Consider Your Options
and Make a Good Decision
Start by using Career Key’s ACIP
decision making process to resolve a work safety situation. You can download a
free Decision Balance Sheet to complete.
The four steps will help you:
- Make a list of alternatives and options;
- Explore the consequences of each option;
- Get more information about each option, and
- Plan out how to follow through on your decision.
Options Might Include (likely more than one will apply):
A. Trying to fix the unsafe situation
yourself, if possible (and safe);
Example:
You work for a supervisor whose management style and actions
are causing you a lot of stress, impacting your physical and mental health. Can
you switch to a different boss and a different department within your employer,
ideally before you get a negative performance evaluation? Don’t let a bad boss
go on too long, otherwise the company won’t likely let you transfer.
B. Following a
procedure in an employer’s employee handbook or policy guide for reporting
an unsafe condition. There may be a “chain of command” you must follow. The
question is whether this will help or hurt you. Only you know the culture and personality of your workplace.
C. Finding another
job first, then quit your current job. This means:
- Saving money to support you during possible unemployment;
- Networking as much as possible without jeopardizing your current job.
- Applying to and interviewing for other jobs before you leave your current job.
D. Filing a complaint
with a city, state or federal agency, like OHSA or the EEOC (if your stress
is being caused by a manager illegally discriminating against you.)
E. Pay for a one-time
consultation with a plaintiff’s employment lawyer to find out what your options
are and what, if any actions, they recommend. It might be the best $200 (or
less) you ever spent – especially if you end up keeping unemployment benefits
you might have otherwise lost by checking the wrong box on a form. Consulting a
lawyer doesn’t mean you’re committing to sue someone.
Let’s look at a
realistic scenario:
Your supervisor requires you to record your work hours for
driving a truck in a way that you know breaks the law and could cause driver
error. (There are strict federal
rules about truck driving with limits on how many hours drivers can be on duty) There is a lot of pressure to get more loads delivered with fewer drivers,
making it impossible to be honest about work hours.
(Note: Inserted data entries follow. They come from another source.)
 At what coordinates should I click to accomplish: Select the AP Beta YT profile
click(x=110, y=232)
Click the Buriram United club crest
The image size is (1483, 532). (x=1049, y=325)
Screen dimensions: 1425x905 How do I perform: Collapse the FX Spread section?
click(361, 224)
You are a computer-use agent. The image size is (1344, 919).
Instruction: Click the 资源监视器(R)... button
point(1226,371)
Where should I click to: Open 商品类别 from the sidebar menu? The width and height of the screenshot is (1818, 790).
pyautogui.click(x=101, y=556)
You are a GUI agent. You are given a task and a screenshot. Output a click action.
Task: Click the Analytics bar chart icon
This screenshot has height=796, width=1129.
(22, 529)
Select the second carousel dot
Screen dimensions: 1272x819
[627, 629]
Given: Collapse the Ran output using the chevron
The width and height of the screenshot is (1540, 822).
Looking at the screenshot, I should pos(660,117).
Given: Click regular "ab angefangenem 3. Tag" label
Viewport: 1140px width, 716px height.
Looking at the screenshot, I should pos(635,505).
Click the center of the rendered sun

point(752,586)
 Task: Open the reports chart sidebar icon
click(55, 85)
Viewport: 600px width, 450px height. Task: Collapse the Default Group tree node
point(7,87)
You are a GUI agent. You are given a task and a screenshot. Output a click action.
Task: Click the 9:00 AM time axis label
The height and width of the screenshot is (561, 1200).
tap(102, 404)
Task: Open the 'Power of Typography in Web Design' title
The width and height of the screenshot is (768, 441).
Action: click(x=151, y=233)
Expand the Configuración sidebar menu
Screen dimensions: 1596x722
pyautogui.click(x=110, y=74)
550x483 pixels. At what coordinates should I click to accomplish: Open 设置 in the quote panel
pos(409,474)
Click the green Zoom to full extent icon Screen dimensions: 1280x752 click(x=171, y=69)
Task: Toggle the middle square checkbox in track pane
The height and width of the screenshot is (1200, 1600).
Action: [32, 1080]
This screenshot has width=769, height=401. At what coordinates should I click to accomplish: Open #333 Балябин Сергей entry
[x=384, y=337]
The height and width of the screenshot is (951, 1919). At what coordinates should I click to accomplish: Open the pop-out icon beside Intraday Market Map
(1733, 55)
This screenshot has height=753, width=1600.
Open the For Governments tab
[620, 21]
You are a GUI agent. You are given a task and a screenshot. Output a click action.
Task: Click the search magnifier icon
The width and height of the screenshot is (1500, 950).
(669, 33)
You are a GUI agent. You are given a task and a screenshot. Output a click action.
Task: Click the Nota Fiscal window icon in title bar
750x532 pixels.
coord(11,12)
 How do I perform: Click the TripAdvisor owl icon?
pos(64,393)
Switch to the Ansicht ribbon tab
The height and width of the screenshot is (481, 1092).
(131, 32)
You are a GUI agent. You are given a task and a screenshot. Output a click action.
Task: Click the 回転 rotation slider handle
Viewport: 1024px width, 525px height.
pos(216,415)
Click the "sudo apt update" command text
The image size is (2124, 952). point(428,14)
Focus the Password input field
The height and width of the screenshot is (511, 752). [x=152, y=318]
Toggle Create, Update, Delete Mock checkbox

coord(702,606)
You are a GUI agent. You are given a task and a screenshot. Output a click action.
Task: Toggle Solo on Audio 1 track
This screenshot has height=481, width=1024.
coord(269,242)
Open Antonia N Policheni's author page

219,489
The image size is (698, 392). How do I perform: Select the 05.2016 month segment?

Your employee
handbook says to report the legal violation and unsafe condition directly to
the HR department. You know that
if you do, your supervisor will likely retaliate against you – perhaps through
a bad performance evaluation or an excuse to fire you. And HR will likely do nothing about it
– your boss and the HR Manger go to lunch together all the time. What do you
do?
A complicated
decision…
There are a lot of factors to consider, like your finances,
family support (of you) and obligations, the current level of personal
danger/risk, and how easily you can find another job elsewhere. Even if you are illegally fired in
retaliation for complaining of a safety violation, you still need a job and
income while you are pursuing any legal claim. This is why you must try to make Option C, preparing to
leave your job, a viable option.
Sometimes leaving an employer makes legal claims less
valuable to lawyers, even though it likely makes you healthier. The reality is that quitting a job can
reduce the value of an employment claim and get your unemployment benefits
denied if your safety complaint is not believed. And to recover large amounts of money from an employer, there must be big damages – large amounts
of lost wages and trips to the doctor for emotional distress.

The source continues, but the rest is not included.